Sports were such an important part of Ginsburg’s life that his Bar Mitzvah gathering centered around going to a Baltimore Bullets game at the Civic Center. He wrote sports for The Diamondback student newspaper at Maryland and recalls covering basketball star John Lucas as the top singles player for the tennis team.

Following graduation, Ginsburg worked part-time covering high school sports for the Prince George’s Sentinel and Washington Evening Star. After becoming sports editor at the Sentinel, he later got a six-month paid internship with the Associated Press, which was more promising even though it mostly involved mundane work on the news desk.

AP sportswriter Ira Rosenfeld took Ginsburg under his wing, bringing the rookie reporter to Redskins Park and allowing him to write the late story for the wire. Ginsburg impressed enough to get hired full-time by the D.C. bureau, working the news desk most of the day and covering sports whenever possible.
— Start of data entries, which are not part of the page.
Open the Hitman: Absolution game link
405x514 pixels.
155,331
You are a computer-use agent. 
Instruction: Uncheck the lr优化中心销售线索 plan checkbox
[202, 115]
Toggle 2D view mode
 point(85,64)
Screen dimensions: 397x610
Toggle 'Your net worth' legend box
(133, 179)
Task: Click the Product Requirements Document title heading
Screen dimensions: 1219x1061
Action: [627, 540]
He inherited the Redskins and Georgetown basketball beats from Rosenfeld.

Perfect job

During those formative years, Ginsburg learned the golden rule of the Associated Press: Accurate information was paramount, speed was imperative, and fluff was not tolerated.
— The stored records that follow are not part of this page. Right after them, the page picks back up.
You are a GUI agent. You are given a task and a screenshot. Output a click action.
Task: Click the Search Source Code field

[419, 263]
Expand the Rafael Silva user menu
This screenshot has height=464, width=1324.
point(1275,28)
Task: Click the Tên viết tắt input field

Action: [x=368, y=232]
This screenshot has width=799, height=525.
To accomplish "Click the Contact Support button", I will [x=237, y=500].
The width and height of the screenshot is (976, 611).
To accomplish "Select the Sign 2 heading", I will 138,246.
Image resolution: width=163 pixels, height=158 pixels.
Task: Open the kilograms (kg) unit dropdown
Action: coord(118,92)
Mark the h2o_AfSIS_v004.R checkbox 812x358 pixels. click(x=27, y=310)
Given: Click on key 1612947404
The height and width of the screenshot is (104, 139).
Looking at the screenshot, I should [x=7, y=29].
“Keep it straight, simple and quick for the first take. After that, you get another hour to polish it up,” he said. “It was more important to have all the details than to be creative.”
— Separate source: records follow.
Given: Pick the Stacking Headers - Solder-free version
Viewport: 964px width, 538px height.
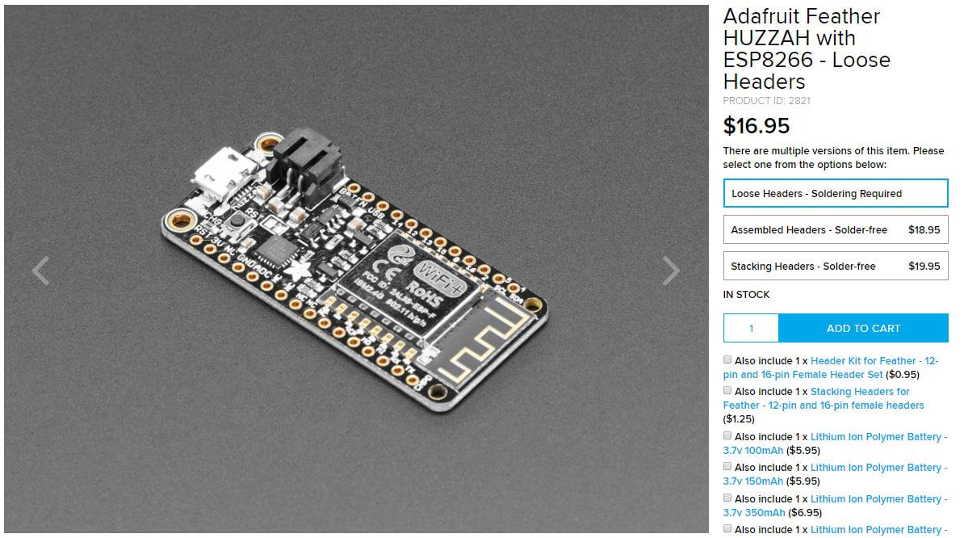Looking at the screenshot, I should [x=836, y=267].
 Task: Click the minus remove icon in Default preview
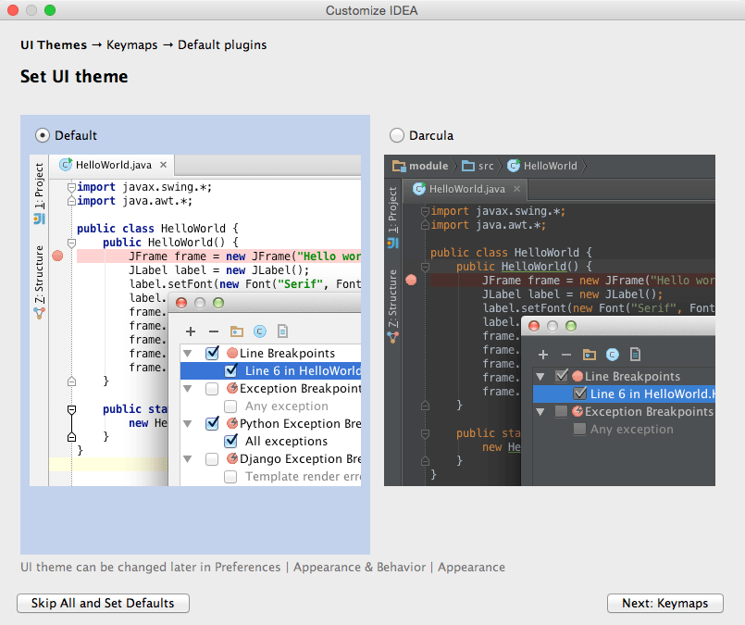click(x=214, y=331)
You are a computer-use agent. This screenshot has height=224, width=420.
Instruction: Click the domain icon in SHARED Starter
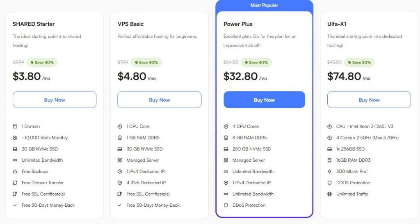15,126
Gordon Beard, a legend as longtime sports editor for the Maryland bureau, used Ginsburg as a stringer covering Maryland, Navy, Bullets, Capitals and Orioles. That experience and introduction to the Baltimore-based editors was instrumental in Ginsburg getting the job a few years after Beard retired.

“Once I became entrenched with AP, it turned out to be the perfect job for me,” he said. “I loved the variety of coverage and actually enjoyed the deadlines.”

With 81 home games per season, Ginsburg spent more time at his perennial perch on the left-hand side of the press box at Camden Yards than anywhere else. Slogging through a 10-game home-stand can become monotonous — as can producing three stories for each (breaking, optional and late version).

“I relished sitting at a blank screen to start the game and by the final out I have crafted a 500-word story that explained exactly what happened,” said Ginsburg, adding there was no more satisfying feeling than hitting the send button.

For years, Ginsburg planned summer family vacations around the Orioles schedule. That will no longer be the case starting next month and he’s already scheduled trips to Barbados, Jamaica and Hilton Head Island. The 67-year-old is looking forward to playing tennis, going to the movies and reading more often while spending quality time with beloved wife Cyndy.